The young people of Move Forward

Young, technological, ambitious. Students, computer scientists, metropolitan creatives, all the people who crowd the cafes of Bangkok have no doubts: they vote for Move Forward, an ideologically liberal party that makes the dynamics of globalization its strength, insists on the need for political renewal and generational change, even questions the privileges of the monarchy - which is sacred in these parts. The charismatic leader of the party is called Pita Limjaroenrat and it is no coincidence that he has the "boyish face", as the Thais say. His growing popularity and irreverent tones greatly unnerved the conservative front.

What happens next

According to polls, the opposition has a clear lead – net of possible fraud and adding up both the votes of populists and those of young people and technocrats.
But whether the military wants to quietly hand over the reins of the country remains to be seen.

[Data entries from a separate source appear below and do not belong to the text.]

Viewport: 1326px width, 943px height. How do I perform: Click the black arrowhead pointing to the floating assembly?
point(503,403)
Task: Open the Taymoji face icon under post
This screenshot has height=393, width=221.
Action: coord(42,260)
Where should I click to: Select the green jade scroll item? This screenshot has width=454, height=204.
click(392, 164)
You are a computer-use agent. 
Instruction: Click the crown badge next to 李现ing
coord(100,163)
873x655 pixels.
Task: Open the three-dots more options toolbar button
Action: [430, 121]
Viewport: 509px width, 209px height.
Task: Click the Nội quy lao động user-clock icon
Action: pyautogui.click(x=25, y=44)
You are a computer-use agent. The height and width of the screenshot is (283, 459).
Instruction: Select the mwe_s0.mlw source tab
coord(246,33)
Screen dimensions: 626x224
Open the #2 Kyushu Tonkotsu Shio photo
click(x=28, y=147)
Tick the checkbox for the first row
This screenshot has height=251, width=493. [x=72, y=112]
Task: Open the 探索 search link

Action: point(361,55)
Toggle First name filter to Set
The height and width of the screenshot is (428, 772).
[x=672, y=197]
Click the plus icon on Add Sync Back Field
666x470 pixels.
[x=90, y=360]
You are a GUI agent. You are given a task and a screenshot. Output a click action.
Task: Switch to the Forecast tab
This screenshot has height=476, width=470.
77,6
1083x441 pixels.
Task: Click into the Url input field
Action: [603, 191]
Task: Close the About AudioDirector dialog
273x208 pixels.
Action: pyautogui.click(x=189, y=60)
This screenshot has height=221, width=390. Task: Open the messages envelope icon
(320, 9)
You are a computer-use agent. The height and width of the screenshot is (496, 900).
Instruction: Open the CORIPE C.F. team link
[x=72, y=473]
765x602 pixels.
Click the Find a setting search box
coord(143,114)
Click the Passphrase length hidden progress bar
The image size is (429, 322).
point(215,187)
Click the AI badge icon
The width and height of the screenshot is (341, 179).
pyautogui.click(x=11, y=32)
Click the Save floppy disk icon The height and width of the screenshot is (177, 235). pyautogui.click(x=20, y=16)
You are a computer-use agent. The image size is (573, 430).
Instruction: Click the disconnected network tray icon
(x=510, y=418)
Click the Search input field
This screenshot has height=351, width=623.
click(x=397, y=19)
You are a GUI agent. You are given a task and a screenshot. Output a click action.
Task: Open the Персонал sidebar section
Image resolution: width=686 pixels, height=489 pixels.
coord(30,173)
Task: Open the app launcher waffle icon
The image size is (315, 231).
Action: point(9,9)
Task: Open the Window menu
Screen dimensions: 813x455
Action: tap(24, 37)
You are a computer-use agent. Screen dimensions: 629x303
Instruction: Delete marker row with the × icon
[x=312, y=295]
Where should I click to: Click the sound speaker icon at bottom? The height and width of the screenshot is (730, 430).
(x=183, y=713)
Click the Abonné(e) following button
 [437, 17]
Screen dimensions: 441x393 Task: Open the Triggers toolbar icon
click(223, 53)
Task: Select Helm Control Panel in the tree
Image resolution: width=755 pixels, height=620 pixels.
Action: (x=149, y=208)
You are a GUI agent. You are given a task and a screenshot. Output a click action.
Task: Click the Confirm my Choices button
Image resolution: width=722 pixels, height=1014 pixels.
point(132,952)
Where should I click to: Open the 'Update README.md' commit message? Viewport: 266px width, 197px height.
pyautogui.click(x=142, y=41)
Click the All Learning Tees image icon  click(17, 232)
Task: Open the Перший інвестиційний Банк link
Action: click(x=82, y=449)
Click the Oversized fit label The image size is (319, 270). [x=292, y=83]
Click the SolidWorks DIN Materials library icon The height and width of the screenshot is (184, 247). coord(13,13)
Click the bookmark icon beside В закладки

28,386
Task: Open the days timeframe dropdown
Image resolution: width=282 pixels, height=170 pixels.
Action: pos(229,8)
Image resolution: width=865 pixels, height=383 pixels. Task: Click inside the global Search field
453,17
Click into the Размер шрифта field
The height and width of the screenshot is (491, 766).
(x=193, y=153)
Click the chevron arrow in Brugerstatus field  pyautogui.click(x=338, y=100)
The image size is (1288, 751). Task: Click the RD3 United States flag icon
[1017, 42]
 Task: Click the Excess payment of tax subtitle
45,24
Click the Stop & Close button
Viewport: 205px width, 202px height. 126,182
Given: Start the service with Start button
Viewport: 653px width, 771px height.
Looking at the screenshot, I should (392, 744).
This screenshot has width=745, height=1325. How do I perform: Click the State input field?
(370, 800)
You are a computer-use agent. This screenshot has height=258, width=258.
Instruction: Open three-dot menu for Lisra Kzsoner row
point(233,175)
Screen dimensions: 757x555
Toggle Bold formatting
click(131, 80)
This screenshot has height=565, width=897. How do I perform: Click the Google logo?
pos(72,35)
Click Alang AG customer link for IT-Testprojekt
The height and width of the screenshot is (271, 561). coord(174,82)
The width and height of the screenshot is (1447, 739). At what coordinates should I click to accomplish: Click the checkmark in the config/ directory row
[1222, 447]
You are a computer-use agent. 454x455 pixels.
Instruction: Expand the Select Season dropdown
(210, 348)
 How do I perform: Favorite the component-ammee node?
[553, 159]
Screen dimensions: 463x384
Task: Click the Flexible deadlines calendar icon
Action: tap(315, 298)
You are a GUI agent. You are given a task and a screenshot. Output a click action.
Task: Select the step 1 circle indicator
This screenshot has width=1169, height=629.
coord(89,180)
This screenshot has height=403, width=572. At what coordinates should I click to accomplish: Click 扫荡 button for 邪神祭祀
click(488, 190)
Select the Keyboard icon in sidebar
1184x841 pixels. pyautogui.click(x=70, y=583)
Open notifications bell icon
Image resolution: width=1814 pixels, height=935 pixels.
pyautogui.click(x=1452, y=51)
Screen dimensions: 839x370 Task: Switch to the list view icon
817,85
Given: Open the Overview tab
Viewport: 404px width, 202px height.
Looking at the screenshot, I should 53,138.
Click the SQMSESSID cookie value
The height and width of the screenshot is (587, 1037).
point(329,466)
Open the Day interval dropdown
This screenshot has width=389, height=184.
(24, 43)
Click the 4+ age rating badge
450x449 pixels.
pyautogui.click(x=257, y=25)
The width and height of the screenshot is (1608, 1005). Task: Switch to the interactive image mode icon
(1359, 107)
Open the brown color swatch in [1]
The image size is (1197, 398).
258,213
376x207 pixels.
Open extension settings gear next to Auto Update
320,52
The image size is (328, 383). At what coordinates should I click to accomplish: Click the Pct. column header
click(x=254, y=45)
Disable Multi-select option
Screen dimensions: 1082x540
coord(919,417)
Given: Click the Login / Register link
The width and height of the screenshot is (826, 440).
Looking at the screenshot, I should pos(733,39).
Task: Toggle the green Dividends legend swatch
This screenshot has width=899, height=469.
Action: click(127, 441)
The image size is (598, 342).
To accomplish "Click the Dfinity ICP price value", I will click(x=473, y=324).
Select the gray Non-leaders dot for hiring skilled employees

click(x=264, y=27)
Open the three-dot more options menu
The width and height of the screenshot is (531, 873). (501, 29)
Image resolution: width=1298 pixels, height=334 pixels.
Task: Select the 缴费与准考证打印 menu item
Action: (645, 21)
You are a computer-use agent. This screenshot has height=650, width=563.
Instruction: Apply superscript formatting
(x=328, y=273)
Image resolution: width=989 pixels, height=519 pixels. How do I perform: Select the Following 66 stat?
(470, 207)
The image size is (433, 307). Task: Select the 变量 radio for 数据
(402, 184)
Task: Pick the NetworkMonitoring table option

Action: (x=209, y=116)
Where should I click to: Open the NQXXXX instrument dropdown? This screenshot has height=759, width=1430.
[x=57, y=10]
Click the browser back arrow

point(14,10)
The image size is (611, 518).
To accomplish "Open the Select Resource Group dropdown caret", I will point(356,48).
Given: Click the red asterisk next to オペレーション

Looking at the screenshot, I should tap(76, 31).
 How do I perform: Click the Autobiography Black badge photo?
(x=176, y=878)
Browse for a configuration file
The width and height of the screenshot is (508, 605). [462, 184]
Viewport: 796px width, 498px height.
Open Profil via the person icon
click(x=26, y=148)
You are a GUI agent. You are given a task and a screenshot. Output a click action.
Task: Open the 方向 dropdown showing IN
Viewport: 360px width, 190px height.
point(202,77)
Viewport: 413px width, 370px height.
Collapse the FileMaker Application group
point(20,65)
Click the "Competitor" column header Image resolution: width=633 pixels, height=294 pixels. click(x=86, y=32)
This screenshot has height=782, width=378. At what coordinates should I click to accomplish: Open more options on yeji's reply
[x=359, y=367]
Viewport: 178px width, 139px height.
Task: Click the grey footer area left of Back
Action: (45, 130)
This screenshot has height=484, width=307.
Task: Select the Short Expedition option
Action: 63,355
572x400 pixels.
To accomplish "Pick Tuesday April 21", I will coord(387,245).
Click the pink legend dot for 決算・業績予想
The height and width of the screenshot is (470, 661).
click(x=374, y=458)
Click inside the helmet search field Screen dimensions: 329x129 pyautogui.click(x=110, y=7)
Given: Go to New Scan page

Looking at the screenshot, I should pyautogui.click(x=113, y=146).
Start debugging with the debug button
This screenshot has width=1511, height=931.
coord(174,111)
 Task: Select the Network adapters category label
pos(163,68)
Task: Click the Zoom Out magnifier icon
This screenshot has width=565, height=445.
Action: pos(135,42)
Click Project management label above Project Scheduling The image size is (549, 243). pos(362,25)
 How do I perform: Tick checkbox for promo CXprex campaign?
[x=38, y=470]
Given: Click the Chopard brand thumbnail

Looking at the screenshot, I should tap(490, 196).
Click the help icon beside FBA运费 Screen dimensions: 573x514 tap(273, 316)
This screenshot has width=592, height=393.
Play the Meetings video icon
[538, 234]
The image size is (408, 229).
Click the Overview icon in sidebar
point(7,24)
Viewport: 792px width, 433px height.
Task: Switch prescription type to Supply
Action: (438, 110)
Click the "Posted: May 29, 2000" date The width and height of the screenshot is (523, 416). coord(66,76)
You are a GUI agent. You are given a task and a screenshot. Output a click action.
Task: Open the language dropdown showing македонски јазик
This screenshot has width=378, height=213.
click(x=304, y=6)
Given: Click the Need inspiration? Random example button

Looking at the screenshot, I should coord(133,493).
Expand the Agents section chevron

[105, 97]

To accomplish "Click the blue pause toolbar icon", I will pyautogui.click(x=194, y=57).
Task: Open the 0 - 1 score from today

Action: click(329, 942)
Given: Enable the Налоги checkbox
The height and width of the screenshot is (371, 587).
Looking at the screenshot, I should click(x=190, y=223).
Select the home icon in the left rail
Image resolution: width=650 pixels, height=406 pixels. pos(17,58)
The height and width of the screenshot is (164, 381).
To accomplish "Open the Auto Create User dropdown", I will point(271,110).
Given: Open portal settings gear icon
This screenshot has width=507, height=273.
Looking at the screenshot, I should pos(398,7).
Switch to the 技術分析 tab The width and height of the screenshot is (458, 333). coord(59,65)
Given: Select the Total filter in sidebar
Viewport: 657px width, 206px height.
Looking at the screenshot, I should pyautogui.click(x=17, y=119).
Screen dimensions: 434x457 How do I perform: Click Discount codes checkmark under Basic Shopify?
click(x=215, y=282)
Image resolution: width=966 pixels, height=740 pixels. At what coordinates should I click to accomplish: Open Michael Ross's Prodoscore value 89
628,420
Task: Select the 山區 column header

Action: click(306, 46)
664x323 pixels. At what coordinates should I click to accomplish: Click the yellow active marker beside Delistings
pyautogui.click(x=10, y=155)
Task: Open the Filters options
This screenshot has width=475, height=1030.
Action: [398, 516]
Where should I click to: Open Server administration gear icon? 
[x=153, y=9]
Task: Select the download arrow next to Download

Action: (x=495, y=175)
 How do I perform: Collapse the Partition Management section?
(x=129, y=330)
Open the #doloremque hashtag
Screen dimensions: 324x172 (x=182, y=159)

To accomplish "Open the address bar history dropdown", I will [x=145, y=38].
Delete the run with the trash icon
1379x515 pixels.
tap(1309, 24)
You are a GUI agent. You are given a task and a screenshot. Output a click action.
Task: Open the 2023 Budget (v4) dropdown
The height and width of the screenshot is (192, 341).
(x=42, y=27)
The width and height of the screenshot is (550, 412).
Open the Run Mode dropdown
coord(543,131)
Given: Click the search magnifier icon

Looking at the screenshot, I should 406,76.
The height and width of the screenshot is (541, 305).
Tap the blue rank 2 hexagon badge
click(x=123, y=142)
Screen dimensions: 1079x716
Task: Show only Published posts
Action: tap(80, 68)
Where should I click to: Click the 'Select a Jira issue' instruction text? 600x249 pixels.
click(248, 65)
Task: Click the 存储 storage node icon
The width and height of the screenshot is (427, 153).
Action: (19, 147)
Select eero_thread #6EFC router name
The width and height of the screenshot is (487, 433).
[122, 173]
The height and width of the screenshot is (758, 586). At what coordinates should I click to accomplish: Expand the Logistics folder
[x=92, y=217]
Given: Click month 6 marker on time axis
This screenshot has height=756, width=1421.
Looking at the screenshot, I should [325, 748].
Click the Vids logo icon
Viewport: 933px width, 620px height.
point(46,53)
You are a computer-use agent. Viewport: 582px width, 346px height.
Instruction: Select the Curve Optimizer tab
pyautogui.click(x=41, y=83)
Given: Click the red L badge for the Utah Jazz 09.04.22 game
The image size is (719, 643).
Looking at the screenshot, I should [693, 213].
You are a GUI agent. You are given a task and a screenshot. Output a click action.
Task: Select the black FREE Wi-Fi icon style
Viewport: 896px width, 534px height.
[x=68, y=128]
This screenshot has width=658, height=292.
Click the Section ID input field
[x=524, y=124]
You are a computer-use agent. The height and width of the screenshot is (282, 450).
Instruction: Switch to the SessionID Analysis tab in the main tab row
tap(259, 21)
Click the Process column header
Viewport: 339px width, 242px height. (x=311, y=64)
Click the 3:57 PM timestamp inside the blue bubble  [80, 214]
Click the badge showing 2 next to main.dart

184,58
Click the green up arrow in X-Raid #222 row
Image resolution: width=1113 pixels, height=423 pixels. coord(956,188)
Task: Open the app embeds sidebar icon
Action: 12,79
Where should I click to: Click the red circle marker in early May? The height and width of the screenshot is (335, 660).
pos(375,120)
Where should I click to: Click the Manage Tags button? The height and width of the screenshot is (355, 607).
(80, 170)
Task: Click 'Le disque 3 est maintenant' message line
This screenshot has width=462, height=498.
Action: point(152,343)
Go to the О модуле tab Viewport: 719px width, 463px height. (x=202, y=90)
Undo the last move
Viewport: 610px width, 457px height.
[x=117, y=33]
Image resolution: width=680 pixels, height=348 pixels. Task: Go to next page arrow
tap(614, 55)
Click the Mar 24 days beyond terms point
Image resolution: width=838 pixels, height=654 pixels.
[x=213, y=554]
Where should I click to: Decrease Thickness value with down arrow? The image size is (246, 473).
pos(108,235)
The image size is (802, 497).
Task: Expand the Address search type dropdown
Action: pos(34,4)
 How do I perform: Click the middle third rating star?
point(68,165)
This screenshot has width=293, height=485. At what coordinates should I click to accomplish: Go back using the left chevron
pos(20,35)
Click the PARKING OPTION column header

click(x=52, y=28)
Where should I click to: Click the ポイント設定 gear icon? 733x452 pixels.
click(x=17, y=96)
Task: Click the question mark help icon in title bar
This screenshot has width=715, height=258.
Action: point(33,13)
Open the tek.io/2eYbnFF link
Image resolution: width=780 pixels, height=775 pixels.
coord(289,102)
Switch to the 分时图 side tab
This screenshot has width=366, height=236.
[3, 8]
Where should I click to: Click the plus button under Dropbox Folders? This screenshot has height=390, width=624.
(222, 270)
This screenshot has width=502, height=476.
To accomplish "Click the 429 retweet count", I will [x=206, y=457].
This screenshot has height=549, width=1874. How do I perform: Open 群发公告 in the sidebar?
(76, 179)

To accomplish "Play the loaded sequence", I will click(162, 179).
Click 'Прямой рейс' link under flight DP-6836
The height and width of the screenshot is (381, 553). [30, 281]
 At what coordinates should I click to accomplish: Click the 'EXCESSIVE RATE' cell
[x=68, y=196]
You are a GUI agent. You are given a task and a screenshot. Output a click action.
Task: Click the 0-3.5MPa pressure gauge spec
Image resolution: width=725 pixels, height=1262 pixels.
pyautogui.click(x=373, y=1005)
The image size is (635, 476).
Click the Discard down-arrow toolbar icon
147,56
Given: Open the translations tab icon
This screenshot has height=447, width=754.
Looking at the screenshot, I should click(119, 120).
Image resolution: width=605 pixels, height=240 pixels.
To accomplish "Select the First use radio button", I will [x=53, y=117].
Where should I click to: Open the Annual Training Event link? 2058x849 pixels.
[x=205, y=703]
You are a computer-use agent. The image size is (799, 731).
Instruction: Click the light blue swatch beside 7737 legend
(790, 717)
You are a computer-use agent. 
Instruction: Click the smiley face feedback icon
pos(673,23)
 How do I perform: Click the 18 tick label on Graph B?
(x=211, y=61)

As already mentioned, there will be a vote for the House, but the government will also be elected by the 250 members of the Senate, controlled directly by the military. And even if this were not enough, if the opposition manages to get the 500 seats it needs to have a solid majority even against the weight of the Senate, the shadow of a new coup is always around the corner. In 2020, the last time the streets of Bangkok were flooded with protests, the military government cracked down on arrests and repression – and it doesn't mean it's not ready to do so again.